- **YOUR INSTRUCTIONS**: Pick out every line in the entries below that contains the word "Step", and copy those lines. Case matters, so match only that exact capitalization.

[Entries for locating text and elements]
<<<<
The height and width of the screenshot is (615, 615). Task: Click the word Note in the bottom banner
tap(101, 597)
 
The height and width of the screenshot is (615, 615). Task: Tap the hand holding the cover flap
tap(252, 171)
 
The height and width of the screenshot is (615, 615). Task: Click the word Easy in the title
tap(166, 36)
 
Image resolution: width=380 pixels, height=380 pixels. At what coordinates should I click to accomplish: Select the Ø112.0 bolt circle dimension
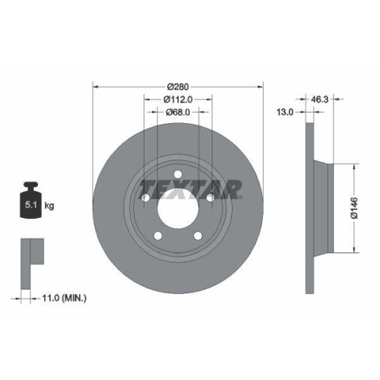tap(177, 98)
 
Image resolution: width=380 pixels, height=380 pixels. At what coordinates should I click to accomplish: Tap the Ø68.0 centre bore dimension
tap(177, 112)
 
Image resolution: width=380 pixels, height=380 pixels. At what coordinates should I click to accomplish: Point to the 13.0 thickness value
tap(285, 111)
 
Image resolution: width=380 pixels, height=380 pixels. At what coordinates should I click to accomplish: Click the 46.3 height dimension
tap(319, 98)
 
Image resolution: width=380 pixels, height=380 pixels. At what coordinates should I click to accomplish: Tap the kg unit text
tap(49, 205)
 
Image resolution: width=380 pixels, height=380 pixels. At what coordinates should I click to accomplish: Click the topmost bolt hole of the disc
tap(177, 176)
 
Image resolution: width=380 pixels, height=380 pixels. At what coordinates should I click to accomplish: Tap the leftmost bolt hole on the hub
tap(146, 199)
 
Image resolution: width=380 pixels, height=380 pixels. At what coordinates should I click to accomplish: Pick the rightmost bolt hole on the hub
tap(209, 199)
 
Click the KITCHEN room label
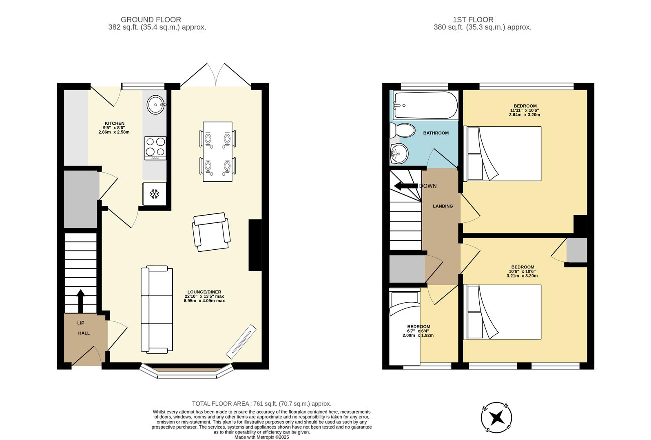114,123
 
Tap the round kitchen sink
155,105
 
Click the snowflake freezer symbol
154,194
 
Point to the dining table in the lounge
217,152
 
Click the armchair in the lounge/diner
211,232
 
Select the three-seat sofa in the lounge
157,310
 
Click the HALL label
84,333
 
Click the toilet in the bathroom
401,130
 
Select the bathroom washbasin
399,154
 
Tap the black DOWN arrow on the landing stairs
406,186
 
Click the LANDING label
443,206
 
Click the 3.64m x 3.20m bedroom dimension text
524,115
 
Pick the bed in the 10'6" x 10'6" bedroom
504,312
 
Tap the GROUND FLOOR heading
151,20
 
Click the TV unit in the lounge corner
241,339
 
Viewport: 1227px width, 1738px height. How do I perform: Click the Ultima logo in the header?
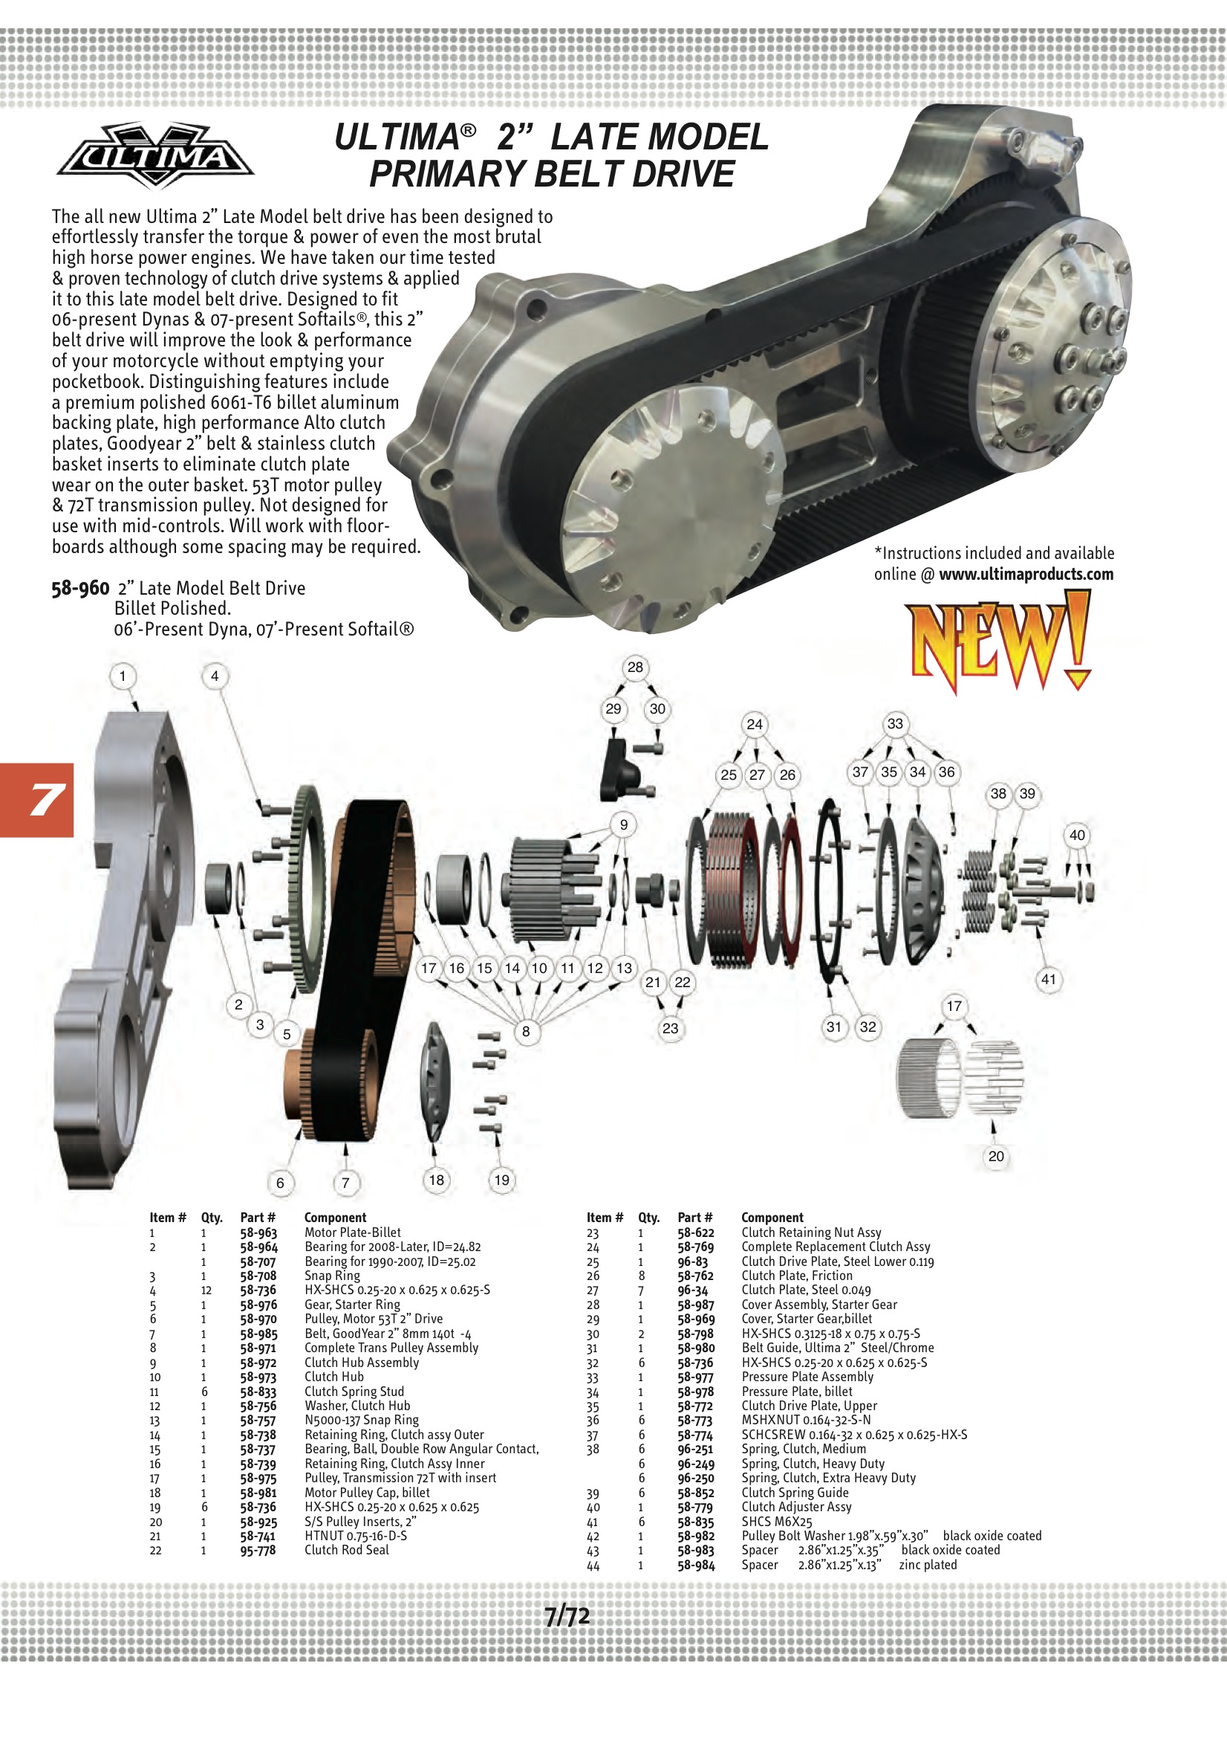click(x=155, y=155)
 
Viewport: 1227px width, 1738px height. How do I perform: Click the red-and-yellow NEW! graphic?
click(x=1000, y=640)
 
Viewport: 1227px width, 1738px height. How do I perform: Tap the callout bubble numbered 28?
click(x=635, y=667)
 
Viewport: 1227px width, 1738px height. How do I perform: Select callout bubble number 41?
click(x=1048, y=979)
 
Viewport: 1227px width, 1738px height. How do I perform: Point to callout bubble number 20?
click(x=995, y=1156)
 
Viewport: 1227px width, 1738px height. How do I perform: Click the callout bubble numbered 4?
click(x=215, y=676)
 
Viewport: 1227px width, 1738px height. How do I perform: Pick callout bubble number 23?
click(x=670, y=1028)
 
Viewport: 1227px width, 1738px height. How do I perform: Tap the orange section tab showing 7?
click(x=37, y=799)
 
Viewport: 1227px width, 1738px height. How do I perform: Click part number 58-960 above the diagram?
click(x=80, y=588)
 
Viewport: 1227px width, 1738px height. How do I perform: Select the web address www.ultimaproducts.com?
click(x=1026, y=574)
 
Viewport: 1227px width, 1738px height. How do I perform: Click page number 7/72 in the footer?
click(x=567, y=1616)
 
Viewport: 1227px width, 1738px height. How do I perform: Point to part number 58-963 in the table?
click(x=258, y=1233)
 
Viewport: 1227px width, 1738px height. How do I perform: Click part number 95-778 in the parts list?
click(x=258, y=1550)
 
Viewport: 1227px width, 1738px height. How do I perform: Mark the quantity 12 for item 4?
click(x=206, y=1290)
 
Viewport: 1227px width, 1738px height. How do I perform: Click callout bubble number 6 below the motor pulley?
click(x=280, y=1183)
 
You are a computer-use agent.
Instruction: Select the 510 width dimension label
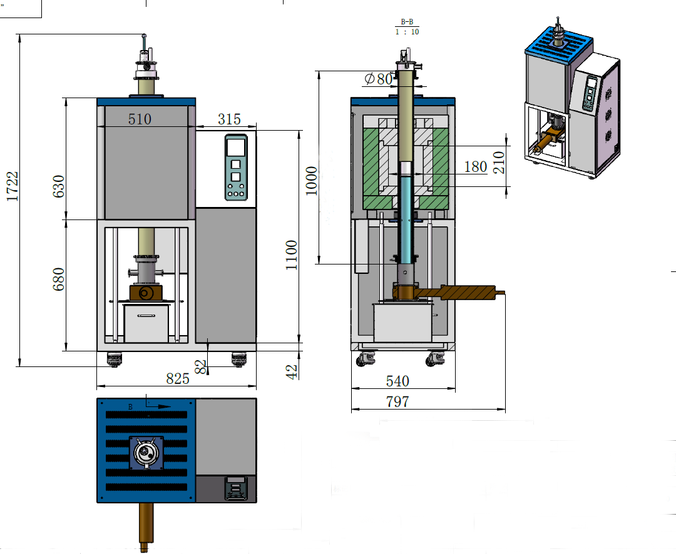coord(140,119)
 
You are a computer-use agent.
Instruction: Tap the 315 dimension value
coord(228,119)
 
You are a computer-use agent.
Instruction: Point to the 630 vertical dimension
coord(58,186)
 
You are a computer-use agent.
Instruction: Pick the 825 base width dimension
coord(178,378)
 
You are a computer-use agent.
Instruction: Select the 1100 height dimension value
coord(292,255)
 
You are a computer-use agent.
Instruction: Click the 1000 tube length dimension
coord(311,181)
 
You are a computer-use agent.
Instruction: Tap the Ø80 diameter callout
coord(378,79)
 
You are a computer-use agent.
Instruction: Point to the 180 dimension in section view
coord(476,166)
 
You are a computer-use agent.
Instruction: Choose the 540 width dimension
coord(397,381)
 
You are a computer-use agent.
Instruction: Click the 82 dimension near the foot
coord(201,366)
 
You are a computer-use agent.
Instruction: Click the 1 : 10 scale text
coord(407,32)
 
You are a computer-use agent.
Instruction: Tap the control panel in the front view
coord(236,168)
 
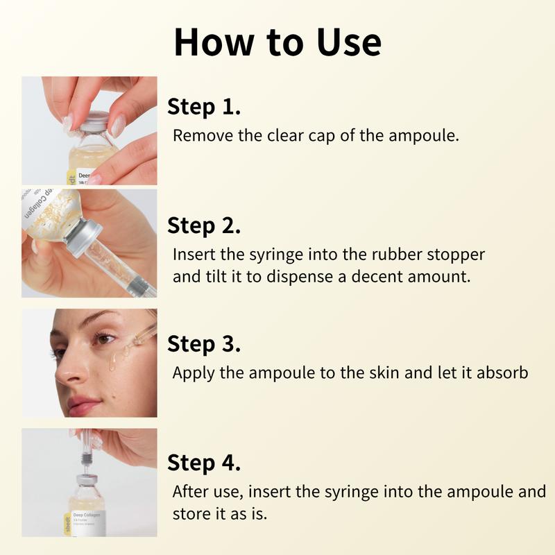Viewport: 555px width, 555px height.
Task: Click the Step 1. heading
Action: click(204, 108)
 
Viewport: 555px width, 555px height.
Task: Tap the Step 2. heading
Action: click(204, 225)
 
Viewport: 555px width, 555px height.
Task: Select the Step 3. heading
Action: click(204, 344)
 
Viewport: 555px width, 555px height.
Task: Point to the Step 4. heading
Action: click(204, 463)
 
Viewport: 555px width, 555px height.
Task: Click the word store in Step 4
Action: click(189, 515)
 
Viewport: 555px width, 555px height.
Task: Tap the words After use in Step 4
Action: click(207, 492)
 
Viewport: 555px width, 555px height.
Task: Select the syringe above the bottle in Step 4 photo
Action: click(83, 452)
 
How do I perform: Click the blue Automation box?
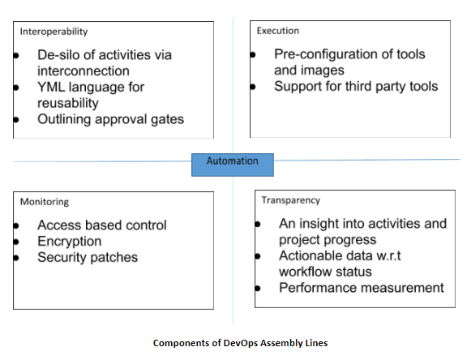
>>>>
- **EXERCISE RESULT**:
Task: Click the Step 1. heading
Task: Tap the Step 2. heading
Task: Select the Step 3. heading
Task: Point to the Step 4. heading
Task: Click the word store in Step 4
Task: Tap the words After use in Step 4
Task: Select the syringe above the bottle in Step 4 photo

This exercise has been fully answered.